======== Study material

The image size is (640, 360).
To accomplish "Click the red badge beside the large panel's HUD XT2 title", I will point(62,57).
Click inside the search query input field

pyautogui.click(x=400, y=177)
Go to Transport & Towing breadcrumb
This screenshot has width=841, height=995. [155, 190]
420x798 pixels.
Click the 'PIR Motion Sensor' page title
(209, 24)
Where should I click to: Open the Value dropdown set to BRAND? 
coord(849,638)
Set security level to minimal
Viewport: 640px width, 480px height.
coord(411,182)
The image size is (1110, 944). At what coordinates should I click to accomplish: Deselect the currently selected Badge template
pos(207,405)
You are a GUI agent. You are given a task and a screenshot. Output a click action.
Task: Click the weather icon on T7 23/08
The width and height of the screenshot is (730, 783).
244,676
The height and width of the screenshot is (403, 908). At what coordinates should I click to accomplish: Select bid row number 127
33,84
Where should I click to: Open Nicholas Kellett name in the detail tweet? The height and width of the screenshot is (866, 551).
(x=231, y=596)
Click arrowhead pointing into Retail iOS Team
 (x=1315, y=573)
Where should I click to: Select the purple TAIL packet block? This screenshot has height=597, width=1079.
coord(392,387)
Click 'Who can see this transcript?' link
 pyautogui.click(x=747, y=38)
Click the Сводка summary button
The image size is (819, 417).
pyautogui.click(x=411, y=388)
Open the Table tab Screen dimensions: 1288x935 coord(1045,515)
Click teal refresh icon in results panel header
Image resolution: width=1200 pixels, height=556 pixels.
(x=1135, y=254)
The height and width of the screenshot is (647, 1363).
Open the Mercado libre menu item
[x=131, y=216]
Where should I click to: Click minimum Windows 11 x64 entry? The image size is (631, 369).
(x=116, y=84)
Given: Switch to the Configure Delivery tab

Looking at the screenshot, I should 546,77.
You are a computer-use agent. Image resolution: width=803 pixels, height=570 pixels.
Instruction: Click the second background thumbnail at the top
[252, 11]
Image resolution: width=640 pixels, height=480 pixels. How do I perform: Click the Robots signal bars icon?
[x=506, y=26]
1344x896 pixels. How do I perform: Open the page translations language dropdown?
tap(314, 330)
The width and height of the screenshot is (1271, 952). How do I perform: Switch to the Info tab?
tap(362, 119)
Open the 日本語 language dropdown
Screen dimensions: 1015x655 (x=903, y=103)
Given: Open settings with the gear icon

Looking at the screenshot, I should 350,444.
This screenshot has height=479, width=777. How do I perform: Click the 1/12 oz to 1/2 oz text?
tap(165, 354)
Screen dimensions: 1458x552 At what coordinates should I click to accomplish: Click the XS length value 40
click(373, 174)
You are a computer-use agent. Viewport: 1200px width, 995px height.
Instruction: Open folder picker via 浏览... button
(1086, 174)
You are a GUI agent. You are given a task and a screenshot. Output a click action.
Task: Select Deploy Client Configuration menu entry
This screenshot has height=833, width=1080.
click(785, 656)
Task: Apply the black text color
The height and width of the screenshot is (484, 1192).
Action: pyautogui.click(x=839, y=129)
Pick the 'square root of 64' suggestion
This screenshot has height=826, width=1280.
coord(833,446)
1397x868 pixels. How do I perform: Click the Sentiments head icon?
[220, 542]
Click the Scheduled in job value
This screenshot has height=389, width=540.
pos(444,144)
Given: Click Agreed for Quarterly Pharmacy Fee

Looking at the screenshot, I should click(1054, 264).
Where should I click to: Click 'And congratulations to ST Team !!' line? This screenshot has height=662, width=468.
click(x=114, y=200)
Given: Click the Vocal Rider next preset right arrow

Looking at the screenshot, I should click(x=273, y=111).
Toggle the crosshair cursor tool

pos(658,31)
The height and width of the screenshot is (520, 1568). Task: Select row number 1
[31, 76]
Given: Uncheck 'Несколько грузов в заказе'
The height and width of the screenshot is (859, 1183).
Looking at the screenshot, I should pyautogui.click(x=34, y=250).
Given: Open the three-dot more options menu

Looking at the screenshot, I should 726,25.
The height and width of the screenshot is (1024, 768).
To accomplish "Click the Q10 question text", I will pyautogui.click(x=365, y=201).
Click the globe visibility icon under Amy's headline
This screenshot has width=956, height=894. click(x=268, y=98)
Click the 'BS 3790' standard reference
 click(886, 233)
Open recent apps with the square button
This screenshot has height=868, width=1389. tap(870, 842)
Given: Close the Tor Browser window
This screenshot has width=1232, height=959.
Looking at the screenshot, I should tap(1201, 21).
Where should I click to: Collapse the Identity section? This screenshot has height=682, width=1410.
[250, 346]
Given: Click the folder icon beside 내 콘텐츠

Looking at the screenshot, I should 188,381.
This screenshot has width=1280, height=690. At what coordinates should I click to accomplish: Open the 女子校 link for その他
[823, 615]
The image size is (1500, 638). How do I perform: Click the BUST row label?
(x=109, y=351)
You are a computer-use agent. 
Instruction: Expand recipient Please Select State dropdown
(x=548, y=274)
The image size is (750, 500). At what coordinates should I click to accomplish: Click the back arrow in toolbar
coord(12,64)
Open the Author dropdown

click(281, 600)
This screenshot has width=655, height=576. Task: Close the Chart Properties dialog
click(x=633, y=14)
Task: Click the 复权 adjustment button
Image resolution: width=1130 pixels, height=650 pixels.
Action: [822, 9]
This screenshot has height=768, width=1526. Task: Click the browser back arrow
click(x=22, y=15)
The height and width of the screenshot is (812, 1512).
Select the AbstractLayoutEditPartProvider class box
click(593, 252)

================

• What is being asked
Across the data above, count the lines that include the word "agent", and respond with the number alone.

• Output below
5